Am I going to make it? Is this the end of the farm? These worries have waned, and time, visitS to the chiropractor, and a month’s worth of back brace later, things have calmed down. The biggest surprises of this latest adventure have been the mental challenges I have faced. If you have ever worn a brace or other restrictive, body healing device, you can relate to the fact that my body has spent a lot of time just “tired”. Not tired from doing physical labor like I am used to, but just tired from being surrounded by such attentive, constant support. (When is too much of a good thing too much?). My body has felt “sad”. No way to release those happy endorphins since I have had a reduction of bending, stooping, lifting, heaving, carrying, and wrestling that my body knows, seems to love, and apparently craves. Then the “sad” has creeped into my mind where I spent way too much time thinking about ‘should I pick that up? and other mostly useless questions. This should have been a good time to get some helpful planning, organizing, and evaluating done.  That is harder to do with sad between your ears. Luckily, no “woe is me”. But definitely worst of all (in my mind at least): if squatting to plant a tomato can cause this kind of result, what else should I not do?  A seed of fear trying to take root. Barf. Apparently getting old(er) is definitely a trap.

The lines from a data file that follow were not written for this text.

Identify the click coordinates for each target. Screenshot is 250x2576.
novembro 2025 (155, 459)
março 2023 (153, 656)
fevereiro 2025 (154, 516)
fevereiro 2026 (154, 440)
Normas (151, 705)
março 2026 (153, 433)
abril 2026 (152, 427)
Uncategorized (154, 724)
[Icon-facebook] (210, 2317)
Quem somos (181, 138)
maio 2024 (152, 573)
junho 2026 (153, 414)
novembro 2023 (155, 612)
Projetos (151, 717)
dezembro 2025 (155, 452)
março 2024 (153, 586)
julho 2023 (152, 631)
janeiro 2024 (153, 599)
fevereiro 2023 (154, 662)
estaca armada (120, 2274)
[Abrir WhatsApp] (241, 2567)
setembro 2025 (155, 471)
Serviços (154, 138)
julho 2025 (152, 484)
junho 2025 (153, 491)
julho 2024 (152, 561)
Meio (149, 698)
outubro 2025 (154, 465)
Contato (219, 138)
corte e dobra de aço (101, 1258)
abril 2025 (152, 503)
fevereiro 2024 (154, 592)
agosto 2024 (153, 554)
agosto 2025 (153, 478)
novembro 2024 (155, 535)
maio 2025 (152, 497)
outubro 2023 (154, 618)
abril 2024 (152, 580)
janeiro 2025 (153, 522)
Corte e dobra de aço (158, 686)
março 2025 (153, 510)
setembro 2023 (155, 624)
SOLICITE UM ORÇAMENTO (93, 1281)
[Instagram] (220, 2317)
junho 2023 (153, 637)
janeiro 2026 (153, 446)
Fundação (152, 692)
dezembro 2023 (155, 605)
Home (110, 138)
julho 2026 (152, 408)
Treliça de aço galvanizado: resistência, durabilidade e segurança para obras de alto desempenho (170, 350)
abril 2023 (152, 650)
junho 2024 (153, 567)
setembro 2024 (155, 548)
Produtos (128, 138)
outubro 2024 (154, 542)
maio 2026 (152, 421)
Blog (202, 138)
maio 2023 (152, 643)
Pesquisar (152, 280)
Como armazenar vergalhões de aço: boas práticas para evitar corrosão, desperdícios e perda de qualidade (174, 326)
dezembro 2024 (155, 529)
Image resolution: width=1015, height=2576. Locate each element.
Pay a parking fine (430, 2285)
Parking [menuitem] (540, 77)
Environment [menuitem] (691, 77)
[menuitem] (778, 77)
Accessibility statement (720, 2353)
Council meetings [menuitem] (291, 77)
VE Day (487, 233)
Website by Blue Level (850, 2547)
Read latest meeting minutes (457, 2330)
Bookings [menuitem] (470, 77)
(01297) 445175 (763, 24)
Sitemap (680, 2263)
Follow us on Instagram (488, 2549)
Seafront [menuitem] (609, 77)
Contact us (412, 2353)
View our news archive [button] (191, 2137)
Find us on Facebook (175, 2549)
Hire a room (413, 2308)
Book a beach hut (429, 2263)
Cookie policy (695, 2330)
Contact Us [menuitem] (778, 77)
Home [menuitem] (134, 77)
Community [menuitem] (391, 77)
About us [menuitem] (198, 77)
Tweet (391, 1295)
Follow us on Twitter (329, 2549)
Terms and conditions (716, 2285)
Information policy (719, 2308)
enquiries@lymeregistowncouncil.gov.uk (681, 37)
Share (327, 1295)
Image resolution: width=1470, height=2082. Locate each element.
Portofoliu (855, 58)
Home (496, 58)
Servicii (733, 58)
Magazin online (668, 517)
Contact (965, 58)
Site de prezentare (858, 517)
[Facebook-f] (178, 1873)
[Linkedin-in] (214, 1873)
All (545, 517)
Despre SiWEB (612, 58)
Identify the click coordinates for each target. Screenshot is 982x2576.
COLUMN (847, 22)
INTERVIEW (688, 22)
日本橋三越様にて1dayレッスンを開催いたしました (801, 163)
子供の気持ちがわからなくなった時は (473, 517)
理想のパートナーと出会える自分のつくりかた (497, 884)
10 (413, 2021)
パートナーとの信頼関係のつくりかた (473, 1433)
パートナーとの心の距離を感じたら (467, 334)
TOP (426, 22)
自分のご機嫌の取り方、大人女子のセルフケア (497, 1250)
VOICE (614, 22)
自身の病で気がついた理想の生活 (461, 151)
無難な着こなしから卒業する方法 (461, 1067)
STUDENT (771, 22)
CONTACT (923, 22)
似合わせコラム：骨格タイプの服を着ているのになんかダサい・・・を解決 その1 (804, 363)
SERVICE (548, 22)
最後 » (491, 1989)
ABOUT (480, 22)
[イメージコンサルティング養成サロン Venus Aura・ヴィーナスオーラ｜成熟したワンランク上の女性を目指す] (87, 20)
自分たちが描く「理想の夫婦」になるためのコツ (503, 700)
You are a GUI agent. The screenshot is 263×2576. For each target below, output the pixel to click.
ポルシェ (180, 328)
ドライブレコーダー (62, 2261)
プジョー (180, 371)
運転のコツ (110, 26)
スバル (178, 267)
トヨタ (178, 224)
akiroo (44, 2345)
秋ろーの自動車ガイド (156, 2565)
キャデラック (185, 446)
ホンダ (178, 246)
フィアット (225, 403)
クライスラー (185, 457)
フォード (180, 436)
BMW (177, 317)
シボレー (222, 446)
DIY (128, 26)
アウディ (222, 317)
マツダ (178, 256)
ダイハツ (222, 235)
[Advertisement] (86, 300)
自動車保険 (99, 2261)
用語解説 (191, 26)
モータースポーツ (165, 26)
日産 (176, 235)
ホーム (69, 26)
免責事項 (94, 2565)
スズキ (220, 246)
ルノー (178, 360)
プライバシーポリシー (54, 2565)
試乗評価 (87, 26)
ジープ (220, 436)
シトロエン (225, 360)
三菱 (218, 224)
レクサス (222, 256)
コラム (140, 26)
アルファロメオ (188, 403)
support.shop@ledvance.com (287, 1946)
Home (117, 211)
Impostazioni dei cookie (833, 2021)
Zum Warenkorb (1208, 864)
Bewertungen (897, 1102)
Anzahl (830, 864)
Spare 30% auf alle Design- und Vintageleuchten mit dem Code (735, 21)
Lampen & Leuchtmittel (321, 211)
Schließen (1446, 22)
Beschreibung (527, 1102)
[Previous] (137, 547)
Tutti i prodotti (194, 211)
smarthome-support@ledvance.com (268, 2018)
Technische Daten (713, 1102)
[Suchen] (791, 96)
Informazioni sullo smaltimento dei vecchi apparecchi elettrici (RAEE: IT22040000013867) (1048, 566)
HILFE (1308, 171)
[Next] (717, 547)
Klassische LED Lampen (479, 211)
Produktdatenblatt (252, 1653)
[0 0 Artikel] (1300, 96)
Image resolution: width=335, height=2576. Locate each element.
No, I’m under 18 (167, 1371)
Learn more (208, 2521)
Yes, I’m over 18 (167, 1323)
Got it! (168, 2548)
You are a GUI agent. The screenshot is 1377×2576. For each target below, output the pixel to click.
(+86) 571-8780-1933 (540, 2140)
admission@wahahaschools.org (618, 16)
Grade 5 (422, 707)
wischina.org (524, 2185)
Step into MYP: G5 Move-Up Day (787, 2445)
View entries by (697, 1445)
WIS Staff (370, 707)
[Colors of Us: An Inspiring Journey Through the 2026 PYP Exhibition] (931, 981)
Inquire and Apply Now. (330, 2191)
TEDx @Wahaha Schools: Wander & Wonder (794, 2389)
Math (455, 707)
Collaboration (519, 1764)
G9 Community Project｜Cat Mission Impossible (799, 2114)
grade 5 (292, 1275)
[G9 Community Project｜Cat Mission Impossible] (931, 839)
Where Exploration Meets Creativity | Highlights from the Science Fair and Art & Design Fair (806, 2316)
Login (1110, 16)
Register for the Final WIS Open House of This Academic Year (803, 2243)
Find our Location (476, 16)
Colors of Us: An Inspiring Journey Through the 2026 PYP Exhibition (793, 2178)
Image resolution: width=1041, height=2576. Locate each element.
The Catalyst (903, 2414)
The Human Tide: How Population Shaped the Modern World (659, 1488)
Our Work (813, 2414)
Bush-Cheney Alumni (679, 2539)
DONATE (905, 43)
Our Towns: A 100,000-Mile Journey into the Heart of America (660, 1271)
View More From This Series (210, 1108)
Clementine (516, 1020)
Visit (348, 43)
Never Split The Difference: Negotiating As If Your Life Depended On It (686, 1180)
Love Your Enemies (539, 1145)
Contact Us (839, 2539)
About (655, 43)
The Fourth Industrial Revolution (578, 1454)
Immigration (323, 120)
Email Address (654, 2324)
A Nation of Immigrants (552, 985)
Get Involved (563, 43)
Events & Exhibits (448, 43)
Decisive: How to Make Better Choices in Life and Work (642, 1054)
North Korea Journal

The outcome of my latest experience and adventure: change. Change can be good and healthful and exciting (even when you are forced to do it). It usually doesn’t come easy, and there is no truer place for that than the farm. Farmers have changed their ways over the decades, but a lot of our minds stay the same (some of that is preservation of the species, some of that is stubbornness). I do think I’ll plant a tomato again. But through this event, God has given me another blessing: a somewhat graceful opportunity to make good changes in my days, projects, endeavors, and long-range view. If by somewhat graceful I mean, clotheslined me with absolutely no elastic and laid me down flat and hard. That’s how he has to do it for me.

In the Bible, I Timothy 4:8 tells us that bodily exercise profits a little but godliness is profitable for all things. This is a good moment to readjust my physical endeavors so that they don’t interrupt the working of my mind for better, greater things that I aspire to do in my (wiser?) years.

The Best Blessings aren’t Physical

So if you’re having, have ever had, or potentially expect to have physical trial, I hope you can use the experience to teach your mind to take a deep breath. Maybe appreciate the rest. Take it for what it cost you…(really, if it was expensive, the Lord would probably like you to do some serious thinking). Plan ahead to not be defined by your physical struggles or conditions, but utilize them to redefine yourself into more of what you can be if you choose to accept the challenge.